Three Kings' Cake with almond filling
Ingredients
for 1 cake
500 g | light spelt flour |
1 ½ tsp | salt |
2 tbsp | sugar |
½ cube | yeast (approx. 20 g), crumbled |
80 g | butter, soft |
3 dl | milk water (1/2 milk, 1/2 water) |
100 g | almond paste |
100 g | shelled ground almonds |
3 tbsp | apple jelly |
1 | organic lemon, grated zest and 2 tbsp of juice |
1 | almond |
1 | egg, beaten |
2 tbsp | flaked almonds |
How it's done
Yeast dough
Mix the flour, salt, sugar and yeast in a bowl. Add the butter and milky water, knead into a soft, smooth dough. Cover and leave to rise at room temperature for approx. 1½ hrs. until doubled in size.
Almond filling
Combine the almond paste, almonds and jelly with the lemon zest and juice.
To shape
Weigh out 8 portions of dough (each approx. 70 g), set aside the rest.
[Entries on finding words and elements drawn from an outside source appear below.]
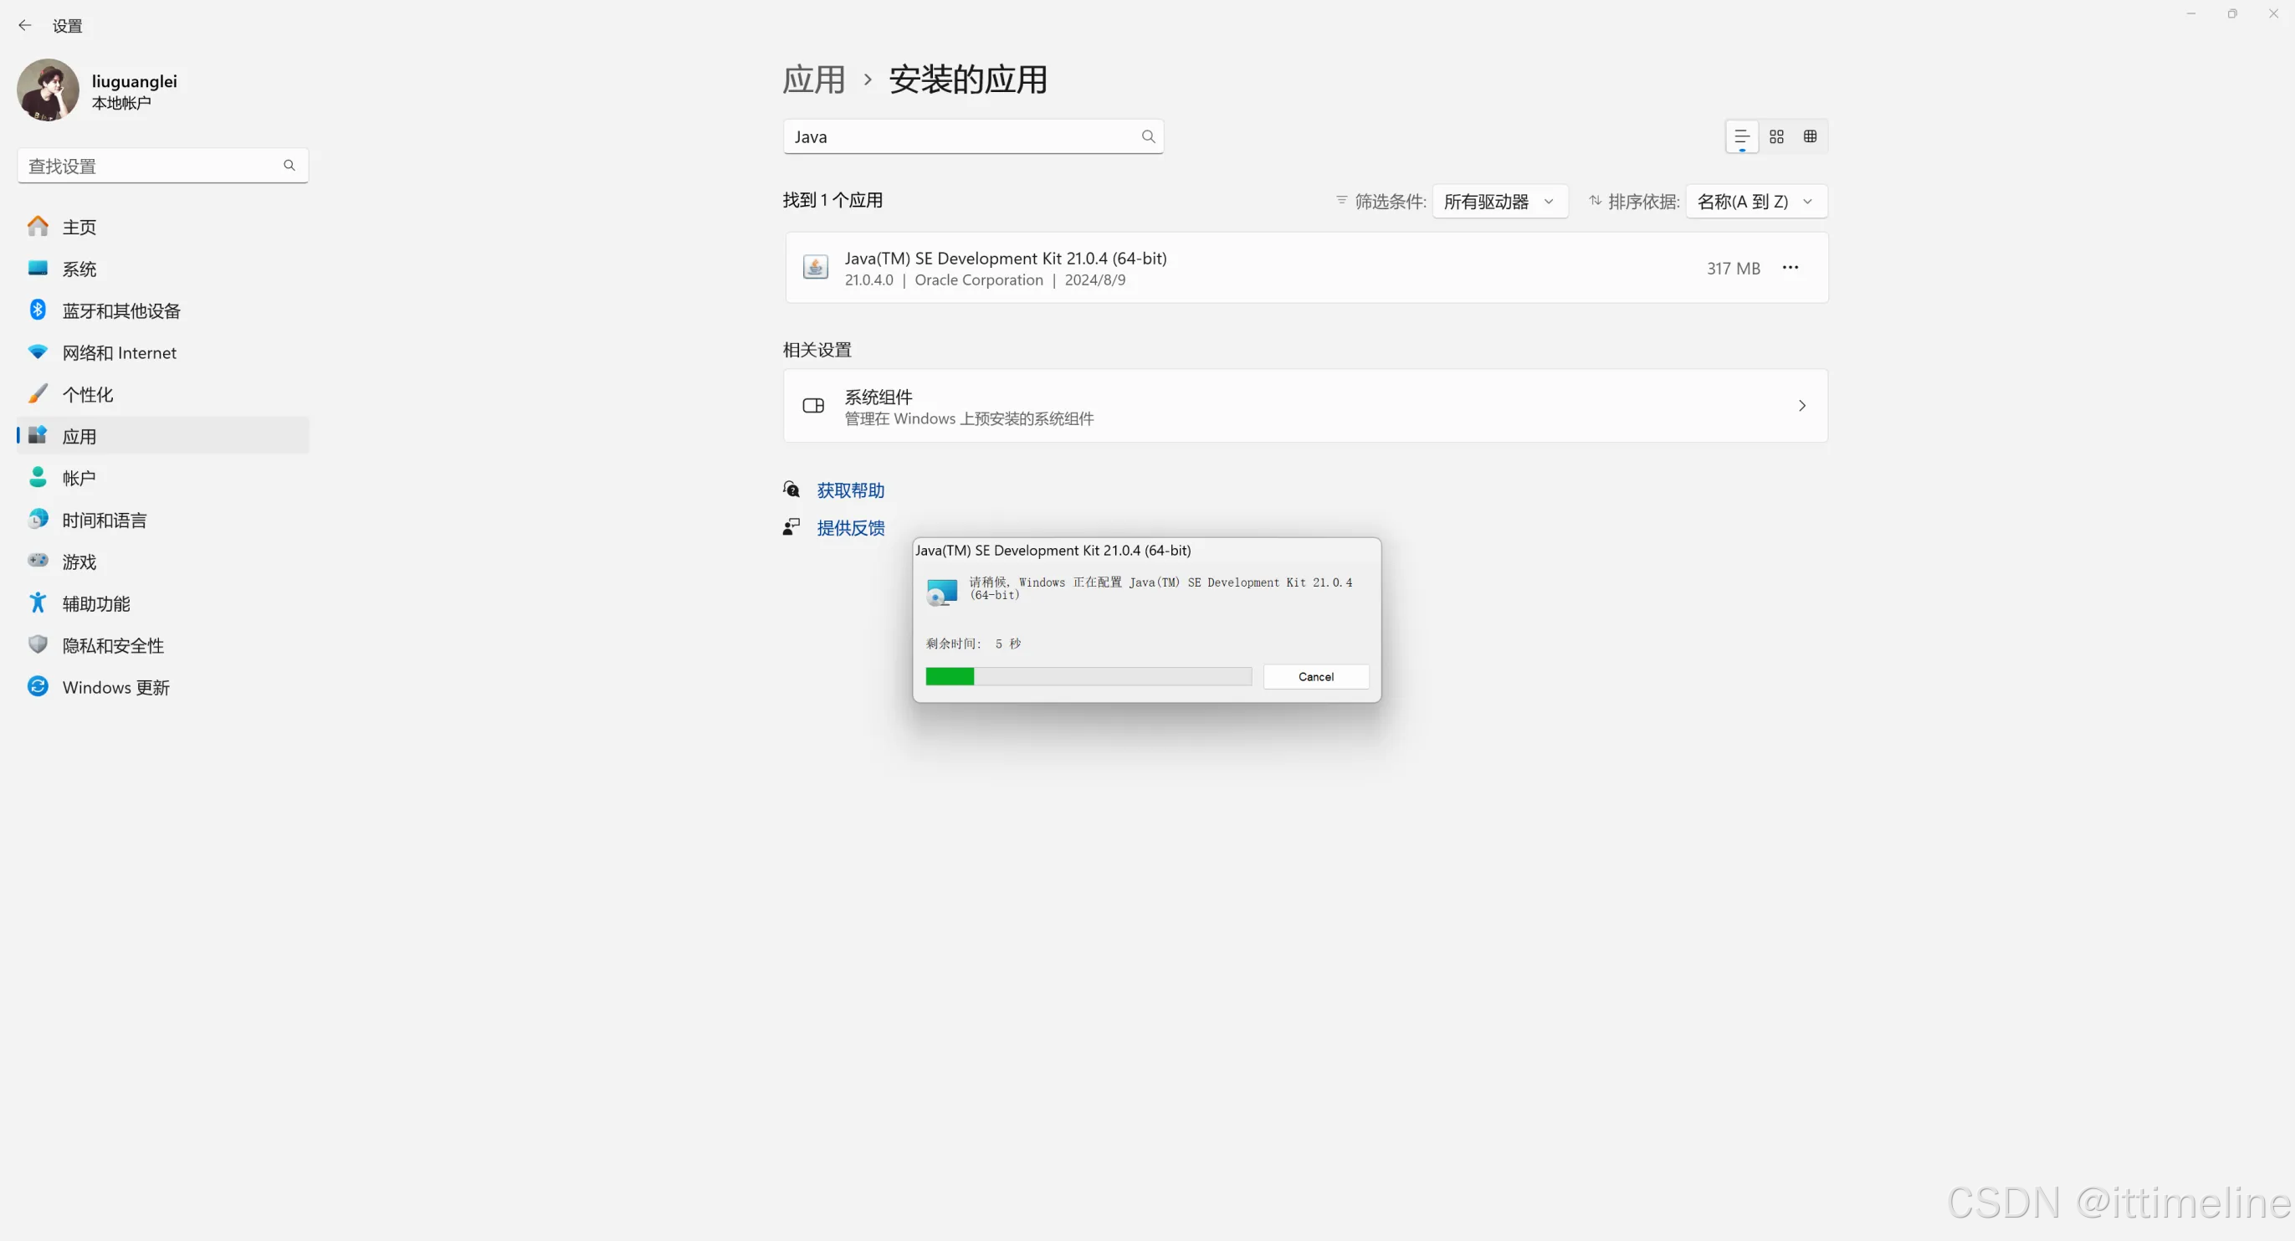2295x1241 pixels.
Task: Switch to grid view layout icon
Action: tap(1776, 136)
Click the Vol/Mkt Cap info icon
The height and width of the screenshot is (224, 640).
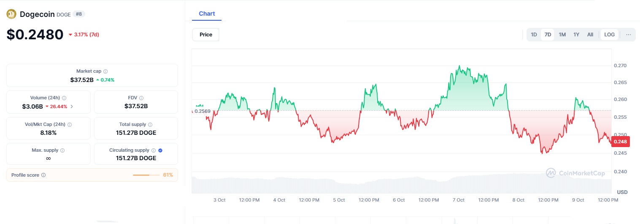pos(70,125)
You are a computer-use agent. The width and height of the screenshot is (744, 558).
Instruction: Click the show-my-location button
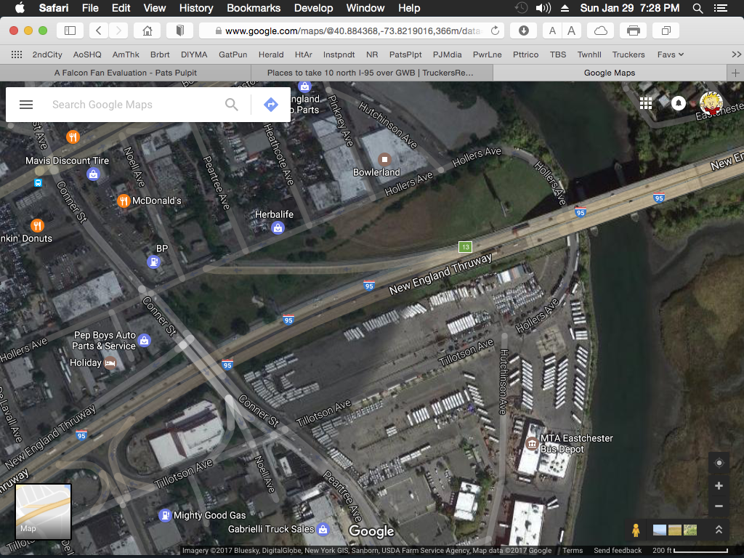[719, 464]
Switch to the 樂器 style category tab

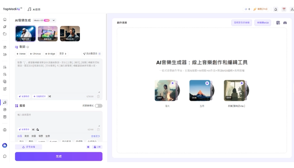tap(34, 136)
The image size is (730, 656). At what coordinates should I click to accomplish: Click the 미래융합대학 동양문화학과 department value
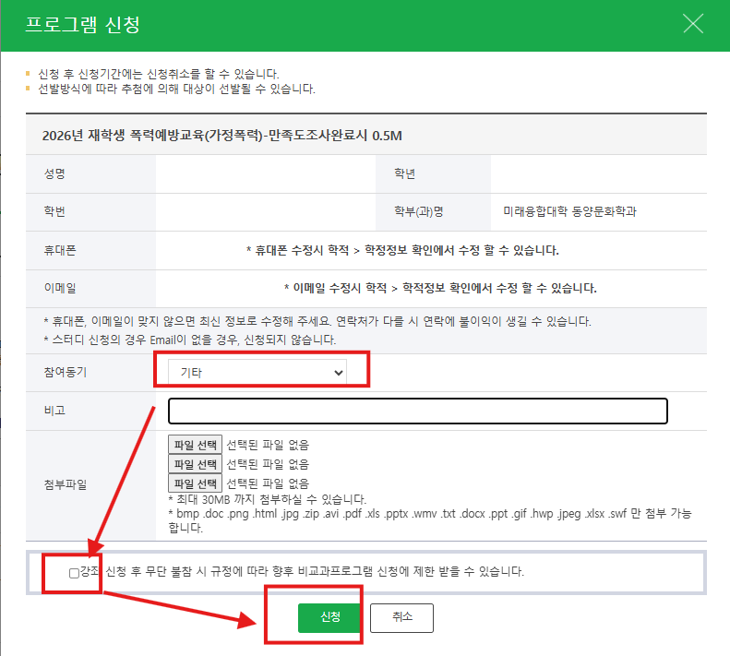569,211
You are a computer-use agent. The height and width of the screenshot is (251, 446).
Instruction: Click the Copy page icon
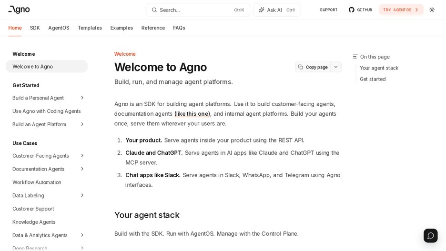point(301,67)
Flatten the pieces of dough, place 1 tbsp of almond filling in the centre of each piece, shape into balls, placing the almond (king) on top of the almond mixture in one of the balls. Flatten the remainder of the dough, place the rest of the filling on top, shape into a large ball, place in the centre of a tin lined with baking paper. Arrange the small balls evenly around the large one, cover and leave to rise for a further 30 mins. Brush the dough balls with egg, sprinkle with flaked almonds.
To bake
Approx. 30 mins. in the lower half of an oven preheated to 180°C. Remove from the oven, allow to cool slightly, slide the cake onto a cooling rack and leave to cool completely.